Beyond the numbers game
My remaining task is to explain the title of my lecture, drawn from my Inaugural Lecture almost 20 years ago.35 Then, in the early fundholding era, I spoke of turbulent times but also times of great opportunity for general practice, of the centrality of patients, and the need for new partnerships with them. Computing and information technology, still in its infancy, had great potential. I concluded that we were becoming more numerate as a discipline. Measurement and counting – ‘the numbers game’ – was essential for progress but not in itself sufficient; we had to do what counted, rather than what could be counted. Ultimately, with increasing complexity, there was a danger that we would lose sight of our core values such as trust and compassion, which resist measurement.
Moving forward almost 20 years, many of these concerns have materialised, and remain relevant now. The numbers game is even more apparent in our daily practice, but we must move beyond it.
In these stormy times, the call of leadership is clear and compelling. I have suggested that general practice leadership should be founded primarily on our core professional values as GPs and on our moral obligations to patients and to society. I have also offered some guiding principles – a compass for general practice leadership – as we press onward, in a quest for excellence.
James Mackenzie was a visionary, humane, and courageous leader who prevailed in difficult times, advancing medical science for the benefit of patients and the cause of our discipline. Looking forward, it is important that we too take courage and remain steadfast on behalf of general practice and our patients. It is time once again to follow his example and step up to the leadership plate – to do what counts. That is true for us all, but it is particularly true for young GPs – our leaders of tomorrow.

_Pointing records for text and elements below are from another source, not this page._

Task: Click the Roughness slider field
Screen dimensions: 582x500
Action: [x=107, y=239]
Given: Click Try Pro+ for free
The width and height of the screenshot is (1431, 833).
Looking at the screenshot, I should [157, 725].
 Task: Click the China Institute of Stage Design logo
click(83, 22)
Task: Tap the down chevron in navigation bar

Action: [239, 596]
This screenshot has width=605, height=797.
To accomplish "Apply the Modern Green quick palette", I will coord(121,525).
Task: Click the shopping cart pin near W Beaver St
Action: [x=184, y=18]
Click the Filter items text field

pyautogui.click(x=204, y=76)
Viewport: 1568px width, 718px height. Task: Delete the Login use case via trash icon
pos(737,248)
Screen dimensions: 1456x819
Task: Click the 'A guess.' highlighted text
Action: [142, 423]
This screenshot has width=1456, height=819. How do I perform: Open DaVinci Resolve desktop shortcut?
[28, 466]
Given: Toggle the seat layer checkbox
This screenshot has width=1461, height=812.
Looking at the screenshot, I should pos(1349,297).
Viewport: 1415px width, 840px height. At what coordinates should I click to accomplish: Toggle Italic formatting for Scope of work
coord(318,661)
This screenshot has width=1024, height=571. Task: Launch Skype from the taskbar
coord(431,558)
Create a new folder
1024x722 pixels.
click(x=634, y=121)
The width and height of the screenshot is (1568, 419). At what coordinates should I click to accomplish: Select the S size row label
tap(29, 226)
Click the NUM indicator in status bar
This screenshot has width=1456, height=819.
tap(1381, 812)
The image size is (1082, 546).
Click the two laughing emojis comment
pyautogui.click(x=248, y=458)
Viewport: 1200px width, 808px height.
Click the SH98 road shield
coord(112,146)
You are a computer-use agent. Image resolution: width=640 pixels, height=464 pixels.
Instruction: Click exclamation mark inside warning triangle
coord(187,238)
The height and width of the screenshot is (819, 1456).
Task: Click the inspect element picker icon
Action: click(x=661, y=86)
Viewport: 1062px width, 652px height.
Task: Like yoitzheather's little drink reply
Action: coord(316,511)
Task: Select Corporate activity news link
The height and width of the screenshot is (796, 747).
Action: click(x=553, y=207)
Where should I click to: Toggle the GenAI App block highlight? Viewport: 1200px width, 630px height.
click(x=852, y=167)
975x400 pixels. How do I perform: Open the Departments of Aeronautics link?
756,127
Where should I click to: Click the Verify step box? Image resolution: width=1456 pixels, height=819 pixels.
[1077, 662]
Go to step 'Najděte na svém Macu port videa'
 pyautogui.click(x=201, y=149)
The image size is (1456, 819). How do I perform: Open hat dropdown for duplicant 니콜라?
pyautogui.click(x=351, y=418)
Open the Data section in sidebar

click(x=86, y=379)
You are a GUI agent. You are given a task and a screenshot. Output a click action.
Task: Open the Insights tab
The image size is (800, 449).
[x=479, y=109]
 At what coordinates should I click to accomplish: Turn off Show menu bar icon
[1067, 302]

The call of leadership is a powerful one. We would do well to heed it. General practice expects it, our professionalism demands it, and our patients deserve it.
Acknowledgments
I am particularly grateful to my patients at Peterhead for the privilege of sharing their lives and putting their trust in me since I started practising there in 1980, and for the inspiration of Jennifer Myles (1986-2010), James Morgan, and Sheena Gordon in connection with this lecture. The support and commitment of all my colleagues who work in Peterhead Health Centre and Community Hospital has been much appreciated and has made possible my work within and beyond the community of Peterhead. I wish to thank Ann Christie and my colleagues at the Centre of Academic Primary Care, University of Aberdeen; Prof Bruce Guthrie, Centre for Primary Care and Population Research, University of Dundee; Prof Stuart Murray and Dr Diane Kelly, Postgraduate General Practice Education Department, West of Scotland Deanery; Dr Ken Lawton, Dr John Gillies, and colleagues at RCGP Scotland; Prof Frank Sullivan and colleagues at the Scottish School of Primary Care; and Prof Ruth McDonald, Nottingham University Business School. Finally, I am particularly grateful to Albert Sutherland MBE (former Coxwain, Fraserburgh Lifeboat and RNLI Bronze Medal recipient), Charles Duthie (former launch secretary, Fraserburgh Lifeboat), and Albert Ogston, for historical information about the distinguished record of the Fraserburgh Lifeboat Station and its crews.*
Notes
Competing interests
The author is presently a member of the National Institute for Health and Clinical Excellence (NICE) Primary Care QOF Indicator Advisory Committee.
Provenance
Commissioned; peer reviewed.
Footnotes
This text is based on the James Mackenzie Lecture delivered at the Royal College of General Practitioners Annual General Meeting, London, on 19 November 2010.